Mon premier mouvement en lisant vos lettres est de croire que tout ce que vous me dîtes, c’est vous qui le dites et qui le pensez. Je suis toujours sur le point de discuter avec vous, contre vous, comme si c’était vous les opinions et les commérages que vous me transmettez. Si nous étions ensemble, je m’y laisserais aller ; ensemble, on a du temps pour tout. De loin, cela, n’en vaut pas la peine. Vos sentiments à vous sont les seuls qui méritent que je m’y arrête et que nous nous mettions d’accord. Avec vous seule, je ne puis souffrir le désaccord. C’est à propos de tout ce qu’on dit sur le retour de Ste Hélène que je vous dis cela. Je laisse donc sans reponse les prédictions et les confectures. Mais une chose me préoccupe, c’est
la crainte que les commissaires qu’on enverra là ne se laissent aller à des récriminations à quelques paroles amères, blessantes. On en est ici assez préoccupé. L’affaire a très bien commencé en haut, très noblement. Il fautqu’elle se passe bien aussi en bas dans l’exécution.
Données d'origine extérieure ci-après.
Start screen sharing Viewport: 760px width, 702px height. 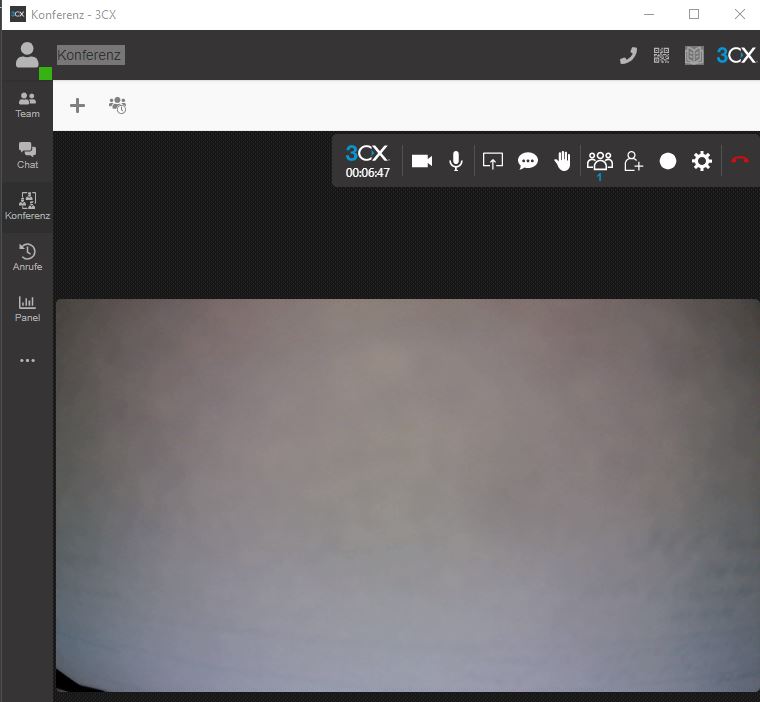(492, 161)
J’écris à Paris toutes les recommandations possibles en ce sens. Un bâtiment lèger anglais le Delphin, partira Mercredi de Portsmouth, pour aller porter à Ste Helène l’ordre de translation. La frégate francaise aura une copie authentique de l’ordre et des instructions. L’allée et le retour prendront quatre mois. Nous n’aurons rien qu’au mois de Novembre.
J’ai dîné hier chez Sir Gore Ouseley avec le duc de Cambridge, le duc et là duchesse de Buckingham, leur fille, lady Anna, Temple, Bülow, Brünnow &. C’était ennuyeux aujourd’hui chez Lord Minto.

2 heures
J’en suis fâché, à cause du plaisir que cela vous aurait fait. M. de Noailles vient trop tard. Il y a trois semaines, par une dépêche du 1er mai, j’ai demandé la place d’attaché payé à Londres pour M. de Vandeul, qui est depuis un an à l’Ambassade comme attaché libre et dont je suis fort content.
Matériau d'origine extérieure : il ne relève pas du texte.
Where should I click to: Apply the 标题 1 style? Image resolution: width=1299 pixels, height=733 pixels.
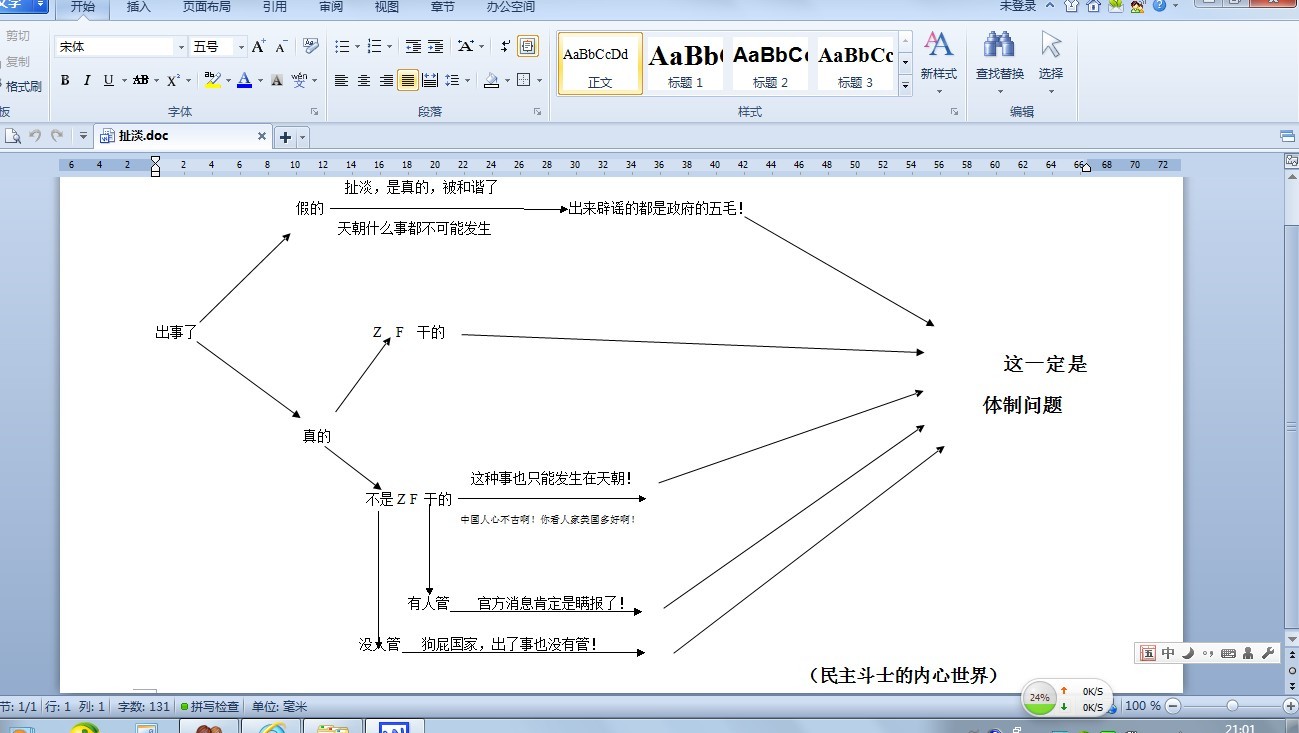coord(685,63)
Au département, on regarde, je crois, la nomination de M. de Vandeul comme certaine. Je regrette tout-à-fait de ne pouvoir faire en cette occasion ce que désire M. le duc de  Poix, et je désire à mon tour que quelque autre occasion, me soit offerte. Serez vous assez bonne pour le lui dire de ma part ?
Voilà une petite boite qu’on mapporte avec un billet de Lady Williams qui dit ceci : " the box contains a few patterns of babies clothes which, Mad. Graham begged Lady Williams to send her from hence and trusting to the french Embassy for convoying them to Paris. All that Lady William can offer en externation for the liberty Madame Graham is taking, is the observation that it is not probable she will ever repeat the offence again."
Lundi, 9 heures

Lord et lady Lansdowne, lord et lady Palmerston, lord Moutaggle, M. Macaulay et deux petits inconnus. Voilà notre dîner. Nous avons causé jusqu’à 11 heures. Lord Monteagh et M. Macaulay sont de bons meubles de conversation. Les Anglais sont singuliers ; ils aiment beaucoup la conversation ; quand elle s’anime et se varie, ils ont l’air d’y prendre grand plaisir. Et d’eux-mêmes, ils n’ont pas de conversation ; ils restent ensemble immobiles et silencieux, et s’ennuyent quand ils pourraient s’amuser. Ils ne savent pas faire ce qui leur plait, ni jouir de l’esprit qu’ils ont. Le feu est là, mais couvert ; il faut que l’étincelle qui l’allumera vienne d’ailleurs. En sortant de chez Lady Minto, je voulais aller finir ma soirée chez Lady Jersey ; mais par réflexion, je n’y suis pas allé. Deux Dimanches de suite, c’est trop. Elle abuserait. C’est l’insignifience la plus envahissante que je connaisse. Je me moque de moi-même quand je m’aperçois de toutes les petites précautions que je prends, toutes les petites combinaisons que je fais. Je pense à toutes les petites choses du monde comme si je n’avais jamais fait que cela, et ne me souciais que de cela ! e suis le contraire des Anglais; ils ne savent pas faire ce qui leur plaît ; moi, je puis savoir faire ce qui ne me plaît pas et m’occupe et presque mintéresser à ce qui m’est parfaitement indifférent, pour ne pas dire plus. Au fait, j’ai raison ; quand on n’a pas le fond du cœur plein et satisfait, il faut mettre à la surface de la vie, tout ce qu’on trouve sous sa main. Qu’il y a loin de la surface au fond, et quel vide immense peut exister dans des journées dont tous les moments sont remplis !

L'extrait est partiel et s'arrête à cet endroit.